E' diffamazione rendere noto a terzi lo stato di morosità altrui. Infatti, l'amministratore di condominio deve sempre tutelare la privacy dei condòmini con riferimento ai loro dati personali sui pagamenti delle spese condominiali, di cui abbia conoscenza in ragione del suo mandato professionale. Lo ha stabilito la Cassazione con la sentenza 22184 del 5 settembre 2019, con la quale i giudici hanno dichiarato inammissibile il ricorso presentato da un amministratore di condominio e del suo avvocato contro la sentenza d'appello che li aveva ritenuti responsabili in solido e li aveva condannati al pagamento di un risarcimento del danno a un condomino.

Compie il reato di interferenze illecite nella vita privata il marito che registra in casa propria la conversazione della moglie con un altro, ad esempio il suocero. Affinché si consumi il delitto è sufficiente che chi carpisce le voci altrui con lo smartphone non partecipi al dialogo che avviene all'interno dell'abitazione.

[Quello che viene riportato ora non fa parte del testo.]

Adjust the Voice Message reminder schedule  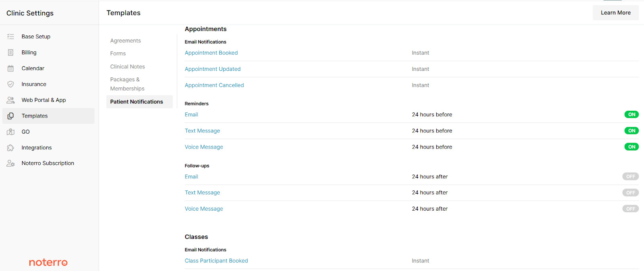pyautogui.click(x=432, y=147)
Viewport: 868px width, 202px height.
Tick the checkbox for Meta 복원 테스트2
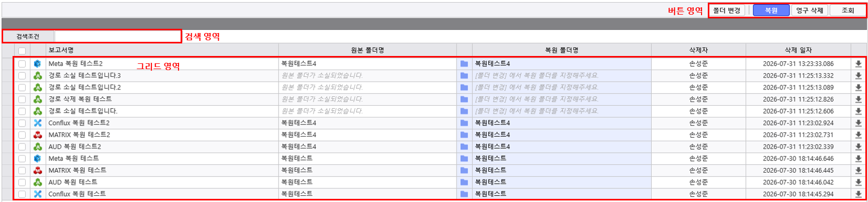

L'accesso alla banca dati denominata Sdi (Sistema D'Indagine del Ced del ministero dell'Interno) effettuato da appartenenti alle forze di Polizia per motivi non legati all'attività di repressione del crimine o di tutela dell'ordine pubblico determina il reato di accesso abusivo a sistema informatico nella forma aggravata perché commesso da pubblici ufficiali.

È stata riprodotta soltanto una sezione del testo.